Arielle managed a weak smile. “We’ve heard worse from you.”
He almost smiled back, but didn’t. There was no humor left to share.
Lin moved closer, her fur shimmering faintly with pale light. One of her tails brushed against Lyone’s chest, and the boy gasped softly as warmth spread through his limbs.
Color began to bloom across his skin; the burns that had blackened his side lightened, closing like fading scars. Arielle watched, awe flickering in her eyes as Lin turned to her next, repeating the motion.
The healing wasn’t fast. It wasn’t pretty. It was work—slow, methodical, like mending torn cloth by hand. But an hour later, both of them could stand again, unsteady but alive.
Apnoch watched from nearby, leaning heavily on his spear. His armor was dented, his face streaked with soot. “I’ll be damned,” he muttered. “That beast of yours heals better than any of the healers I’ve been able to emcounter.”
“Better,” Damien said. “Healers have a limit. I don’t think she does. Her only limit would be magic essence.”

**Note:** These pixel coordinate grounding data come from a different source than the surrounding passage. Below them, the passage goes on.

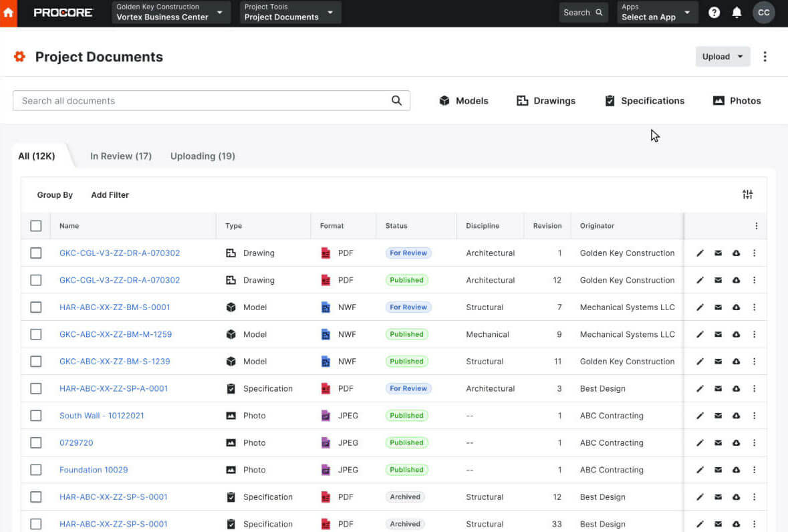Select the HAR-ABC-XX-ZZ-BM-S-0001 model checkbox
The width and height of the screenshot is (788, 532).
coord(36,307)
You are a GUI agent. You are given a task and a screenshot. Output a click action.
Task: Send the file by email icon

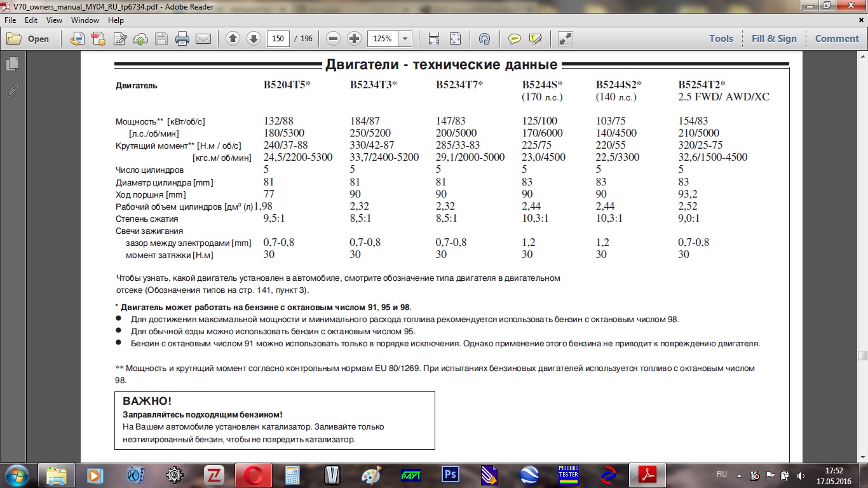tap(203, 39)

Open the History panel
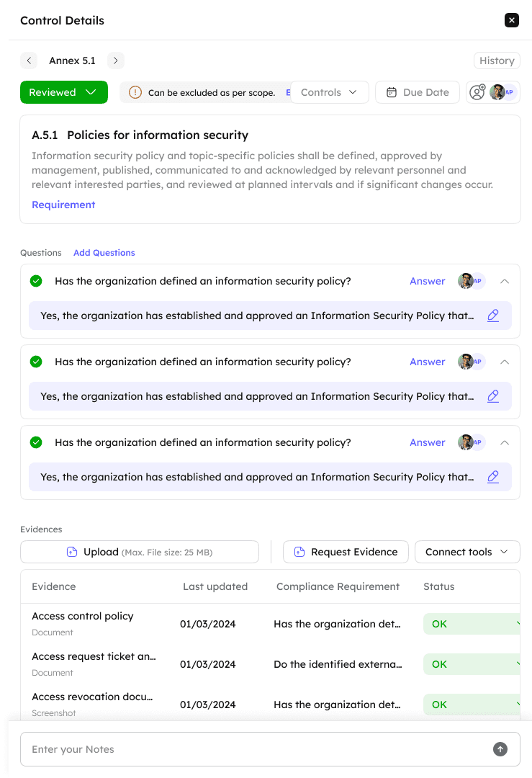(x=497, y=61)
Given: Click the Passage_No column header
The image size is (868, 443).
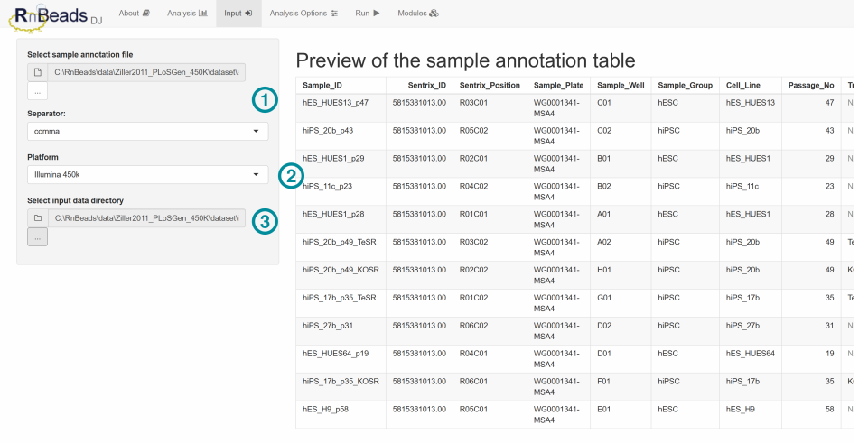Looking at the screenshot, I should 811,84.
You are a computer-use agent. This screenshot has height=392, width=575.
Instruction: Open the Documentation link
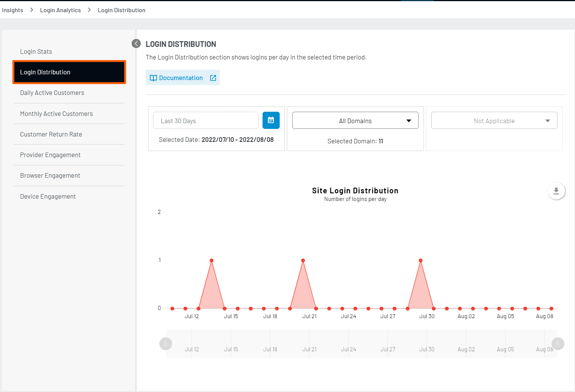(x=181, y=77)
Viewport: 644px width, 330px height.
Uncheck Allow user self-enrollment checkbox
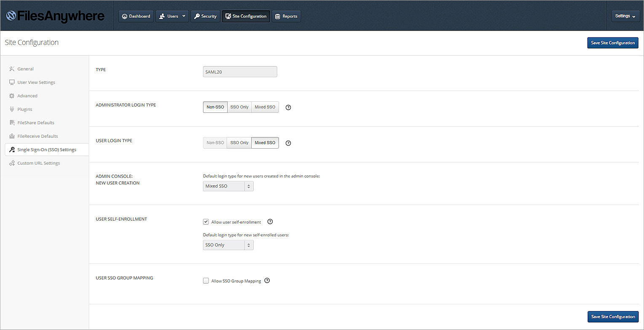click(x=206, y=222)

When Arielle and Lyone were stable, Damien gestured toward Apnoch. “You’re next.”
Apnoch blinked. “What—no, I’m—”
“Sit,” Damien said flatly.
The captain sighed and obeyed. Lin padded over, touching his chest with her paw. The faint light shimmered again, and Apnoch hissed through his teeth as old wounds from battle and the recent blast sealed beneath his armor.

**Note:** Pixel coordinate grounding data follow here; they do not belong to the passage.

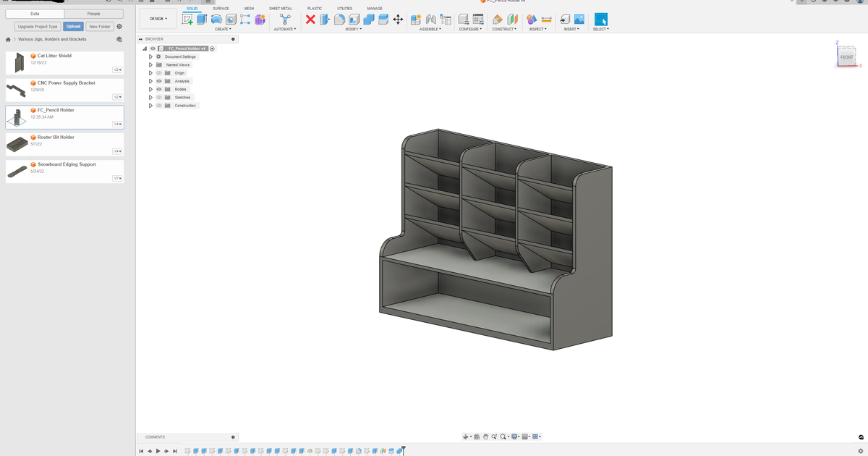Viewport: 868px width, 456px height.
Task: Open the Create Form tool
Action: coord(259,20)
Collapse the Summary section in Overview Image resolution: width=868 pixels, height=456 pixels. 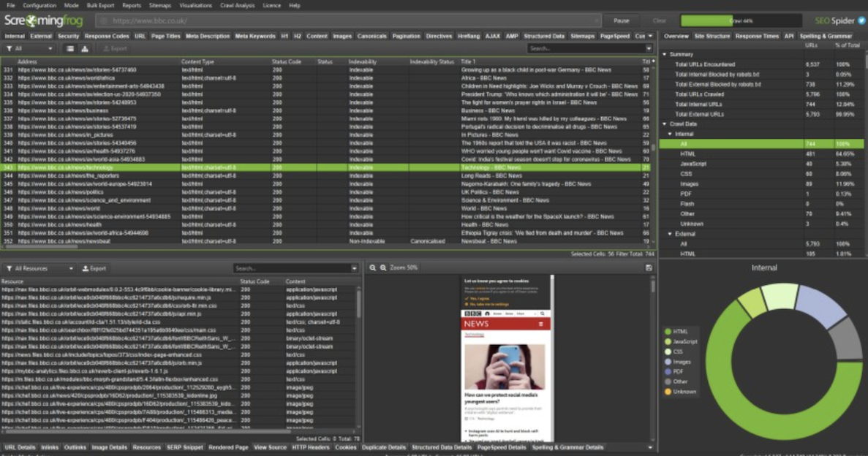point(665,54)
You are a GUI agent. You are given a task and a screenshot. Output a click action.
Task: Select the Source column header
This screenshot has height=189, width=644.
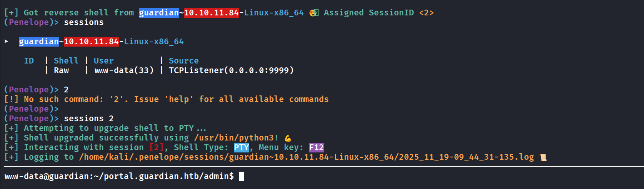(x=184, y=61)
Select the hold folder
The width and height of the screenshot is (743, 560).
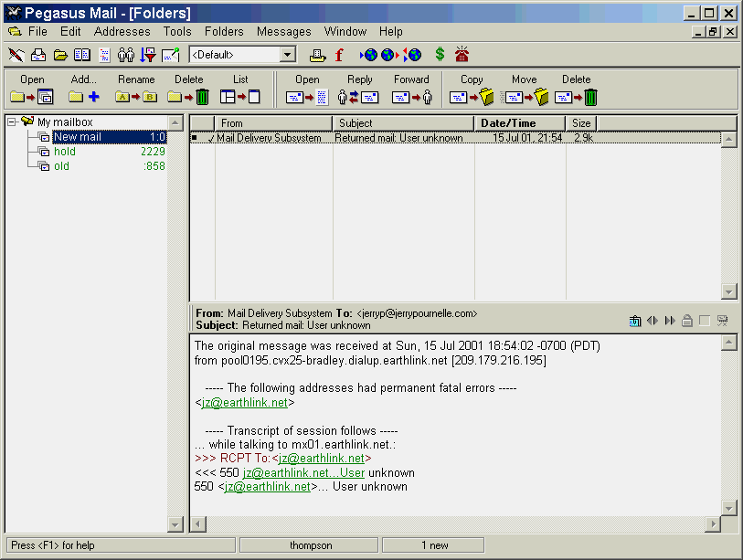(x=64, y=152)
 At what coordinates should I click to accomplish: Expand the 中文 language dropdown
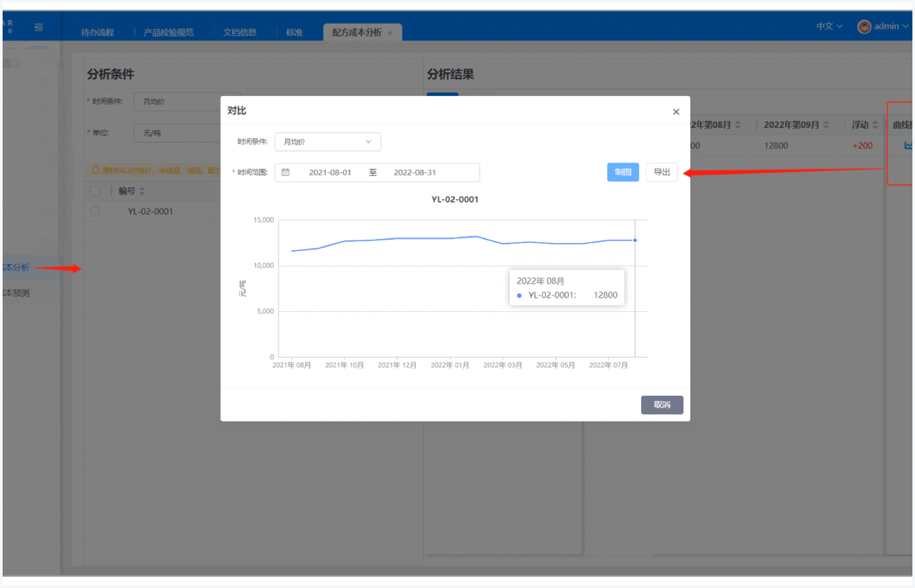(829, 27)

When it was done, he flexed his fingers experimentally, then gave a low whistle. “Feels like I just shed ten years.”
“Don’t get used to it,” Damien said, already turning away. “She won’t be staying.”
Apnoch frowned. “Why not?”
“They’re draining me,” Damien said. “All of them. Every summon I have is feeding off my core to recover. If I keep them active much longer, I’ll collapse before sunset.”

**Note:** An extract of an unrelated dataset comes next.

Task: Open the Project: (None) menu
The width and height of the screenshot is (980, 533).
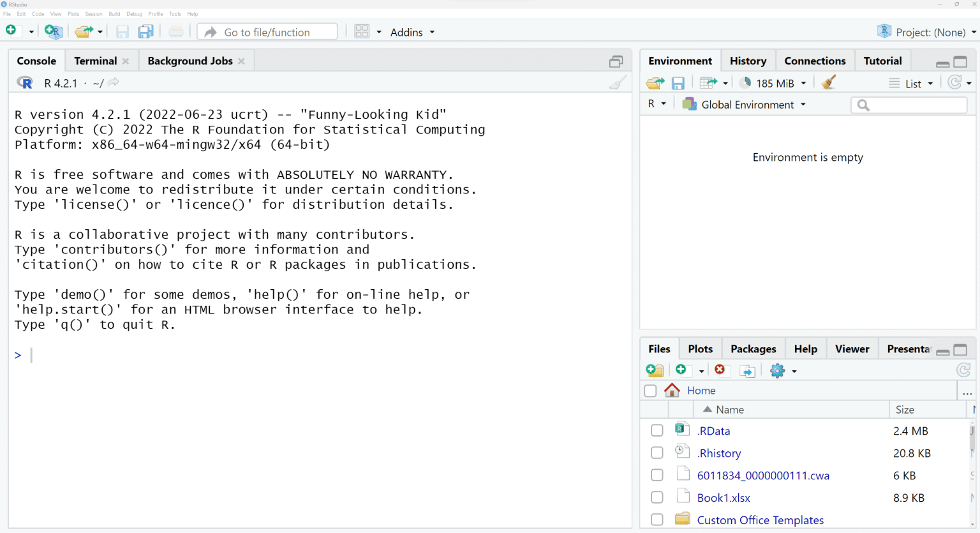Action: [x=930, y=32]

He knelt, resting a hand briefly on Lin’s head. “You’ve done enough. Return.”
The fox blinked once, as if understanding, and then dissolved into motes of red and white light. The bond between them dimmed, retreating into the recess of his soul.
For the first time in hours, the air around him felt lighter—though emptier too.
“Back to work,” Damien murmured, straightening. “We’ve got a city to clean.”
The next three days blurred together.
They moved through the ruins from dawn until nightfall, digging, lifting, clearing. The survivors—barely a few dozen—joined the remaining guards. Apnoch coordinated what was left of the city’s command, while Damien’s summons did the labor no human could endure.
Aquila was the first to recover, wings slicing through the air with weary strength. Under Damien’s direction, the griffin carved a massive crater into the outskirts of Delwig—each wind strike pulverizing the blackened stone until the pit was wide enough to hold thousands.
Luton followed soon after, its amorphous form gliding silently through the rubble.
Where debris was too heavy, it consumed it, storing it within its vast inner dimension. It even took in the bodies—those they could find—preserving them in that slowed space where time’s decay could not reach.
They found the corpses in every imaginable state.
Burned beyond recognition. Shattered beneath stone. Twisted into grotesque shapes by corrupted mana.
Some still clutched weapons; others held each other, locked in their final moments of terror. Soldiers, civilians, children. The line between them had long since been erased.
By the end of the first day, no one spoke while they worked.
By the end of the second, the silence had become ritual.
Damien said nothing through it all. He carried bodies with the same quiet precision he’d fought with.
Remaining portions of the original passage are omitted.